Would you count how many lines of the entries below include the word "title"? Give nothing but the number.

*** Record set ***

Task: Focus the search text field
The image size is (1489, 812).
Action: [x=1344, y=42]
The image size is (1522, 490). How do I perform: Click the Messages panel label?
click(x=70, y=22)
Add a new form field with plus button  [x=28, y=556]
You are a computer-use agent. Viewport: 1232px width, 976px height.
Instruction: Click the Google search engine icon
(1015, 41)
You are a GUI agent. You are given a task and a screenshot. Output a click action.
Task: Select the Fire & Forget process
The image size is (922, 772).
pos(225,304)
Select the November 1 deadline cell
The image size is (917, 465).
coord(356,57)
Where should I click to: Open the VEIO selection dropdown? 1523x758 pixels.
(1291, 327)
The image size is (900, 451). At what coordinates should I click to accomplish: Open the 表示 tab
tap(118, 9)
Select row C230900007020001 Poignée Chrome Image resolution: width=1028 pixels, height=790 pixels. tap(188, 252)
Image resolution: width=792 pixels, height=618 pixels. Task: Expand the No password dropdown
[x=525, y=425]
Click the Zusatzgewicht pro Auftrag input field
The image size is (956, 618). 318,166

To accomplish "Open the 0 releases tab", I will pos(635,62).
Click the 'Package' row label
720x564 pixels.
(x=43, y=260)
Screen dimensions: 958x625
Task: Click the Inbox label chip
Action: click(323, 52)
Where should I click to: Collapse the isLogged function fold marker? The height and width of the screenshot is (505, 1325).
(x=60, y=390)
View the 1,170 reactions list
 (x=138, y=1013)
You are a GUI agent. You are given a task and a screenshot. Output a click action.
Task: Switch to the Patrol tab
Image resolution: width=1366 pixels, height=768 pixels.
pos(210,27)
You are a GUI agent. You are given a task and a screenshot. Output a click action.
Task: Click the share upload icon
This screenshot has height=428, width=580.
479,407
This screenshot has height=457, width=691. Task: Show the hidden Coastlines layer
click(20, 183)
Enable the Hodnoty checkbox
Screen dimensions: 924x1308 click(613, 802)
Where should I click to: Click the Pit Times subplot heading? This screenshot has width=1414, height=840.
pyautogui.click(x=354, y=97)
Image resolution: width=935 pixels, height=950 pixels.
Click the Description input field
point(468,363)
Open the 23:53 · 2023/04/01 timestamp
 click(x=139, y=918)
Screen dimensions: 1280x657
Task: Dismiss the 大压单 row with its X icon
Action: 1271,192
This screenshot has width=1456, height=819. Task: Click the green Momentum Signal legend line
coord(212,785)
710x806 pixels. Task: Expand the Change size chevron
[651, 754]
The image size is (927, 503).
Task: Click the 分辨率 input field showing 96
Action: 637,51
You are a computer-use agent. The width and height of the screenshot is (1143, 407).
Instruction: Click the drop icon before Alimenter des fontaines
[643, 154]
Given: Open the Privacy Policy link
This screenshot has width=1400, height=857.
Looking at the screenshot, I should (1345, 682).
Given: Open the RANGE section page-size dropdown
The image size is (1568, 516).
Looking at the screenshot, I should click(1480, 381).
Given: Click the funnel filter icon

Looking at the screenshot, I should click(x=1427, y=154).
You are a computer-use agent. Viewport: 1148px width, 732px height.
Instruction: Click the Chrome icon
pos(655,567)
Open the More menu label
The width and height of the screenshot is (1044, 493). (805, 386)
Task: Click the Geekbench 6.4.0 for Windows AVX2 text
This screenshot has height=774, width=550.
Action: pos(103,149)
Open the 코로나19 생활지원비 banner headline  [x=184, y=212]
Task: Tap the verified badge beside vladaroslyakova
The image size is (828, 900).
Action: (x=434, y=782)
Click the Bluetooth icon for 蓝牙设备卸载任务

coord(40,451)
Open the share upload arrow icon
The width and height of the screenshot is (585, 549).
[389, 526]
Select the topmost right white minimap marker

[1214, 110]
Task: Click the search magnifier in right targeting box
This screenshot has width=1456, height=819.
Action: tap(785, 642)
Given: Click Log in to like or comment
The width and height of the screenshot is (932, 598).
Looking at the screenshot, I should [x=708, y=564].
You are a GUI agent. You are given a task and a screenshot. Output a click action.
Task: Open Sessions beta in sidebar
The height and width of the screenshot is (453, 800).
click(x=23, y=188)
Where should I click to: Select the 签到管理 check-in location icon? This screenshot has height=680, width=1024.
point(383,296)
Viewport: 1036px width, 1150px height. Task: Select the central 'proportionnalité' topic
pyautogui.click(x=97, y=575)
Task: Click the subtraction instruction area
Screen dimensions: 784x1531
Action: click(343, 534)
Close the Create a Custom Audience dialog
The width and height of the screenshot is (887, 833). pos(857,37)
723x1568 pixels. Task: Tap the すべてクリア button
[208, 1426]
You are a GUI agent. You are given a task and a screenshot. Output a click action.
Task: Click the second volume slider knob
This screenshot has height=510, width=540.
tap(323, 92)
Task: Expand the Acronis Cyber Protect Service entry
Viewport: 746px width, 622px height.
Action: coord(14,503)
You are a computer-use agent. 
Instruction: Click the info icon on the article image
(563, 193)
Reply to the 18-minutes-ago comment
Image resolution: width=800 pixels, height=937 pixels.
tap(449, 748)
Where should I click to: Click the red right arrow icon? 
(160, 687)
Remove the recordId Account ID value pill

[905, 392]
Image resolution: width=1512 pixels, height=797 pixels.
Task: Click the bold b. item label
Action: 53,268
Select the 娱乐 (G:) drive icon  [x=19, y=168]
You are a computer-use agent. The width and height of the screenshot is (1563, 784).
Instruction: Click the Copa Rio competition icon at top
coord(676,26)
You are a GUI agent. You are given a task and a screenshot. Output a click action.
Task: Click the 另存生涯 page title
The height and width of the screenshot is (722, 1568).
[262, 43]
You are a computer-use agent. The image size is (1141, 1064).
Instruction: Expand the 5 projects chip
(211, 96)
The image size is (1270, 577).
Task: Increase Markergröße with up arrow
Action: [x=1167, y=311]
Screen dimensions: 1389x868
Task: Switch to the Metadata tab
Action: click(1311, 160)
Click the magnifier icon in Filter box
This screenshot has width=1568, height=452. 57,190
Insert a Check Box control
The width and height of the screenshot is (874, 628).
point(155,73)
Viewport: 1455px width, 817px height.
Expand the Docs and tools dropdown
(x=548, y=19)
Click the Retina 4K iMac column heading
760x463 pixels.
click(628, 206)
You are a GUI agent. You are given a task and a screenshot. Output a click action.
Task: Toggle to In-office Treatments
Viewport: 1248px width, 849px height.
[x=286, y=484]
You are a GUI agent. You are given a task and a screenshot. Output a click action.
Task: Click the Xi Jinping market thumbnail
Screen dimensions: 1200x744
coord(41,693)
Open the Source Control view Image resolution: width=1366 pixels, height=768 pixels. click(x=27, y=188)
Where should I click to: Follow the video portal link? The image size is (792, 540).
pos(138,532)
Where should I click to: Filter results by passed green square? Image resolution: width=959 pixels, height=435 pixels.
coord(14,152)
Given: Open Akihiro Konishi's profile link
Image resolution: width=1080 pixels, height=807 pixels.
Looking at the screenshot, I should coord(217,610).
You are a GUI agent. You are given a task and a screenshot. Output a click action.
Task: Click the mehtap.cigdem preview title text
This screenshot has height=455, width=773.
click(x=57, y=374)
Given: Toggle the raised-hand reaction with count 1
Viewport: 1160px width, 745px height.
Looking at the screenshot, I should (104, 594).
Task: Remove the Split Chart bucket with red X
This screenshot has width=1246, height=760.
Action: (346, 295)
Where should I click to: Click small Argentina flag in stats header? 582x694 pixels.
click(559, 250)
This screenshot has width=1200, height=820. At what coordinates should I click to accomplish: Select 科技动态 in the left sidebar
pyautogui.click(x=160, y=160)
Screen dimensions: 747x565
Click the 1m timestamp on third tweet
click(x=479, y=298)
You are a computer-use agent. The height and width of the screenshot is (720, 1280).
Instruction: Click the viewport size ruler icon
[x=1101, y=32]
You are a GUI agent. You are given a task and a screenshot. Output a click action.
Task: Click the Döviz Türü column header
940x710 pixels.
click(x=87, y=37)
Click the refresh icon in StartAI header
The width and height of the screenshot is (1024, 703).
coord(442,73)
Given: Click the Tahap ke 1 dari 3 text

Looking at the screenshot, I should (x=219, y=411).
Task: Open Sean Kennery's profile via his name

***

Task response :: 2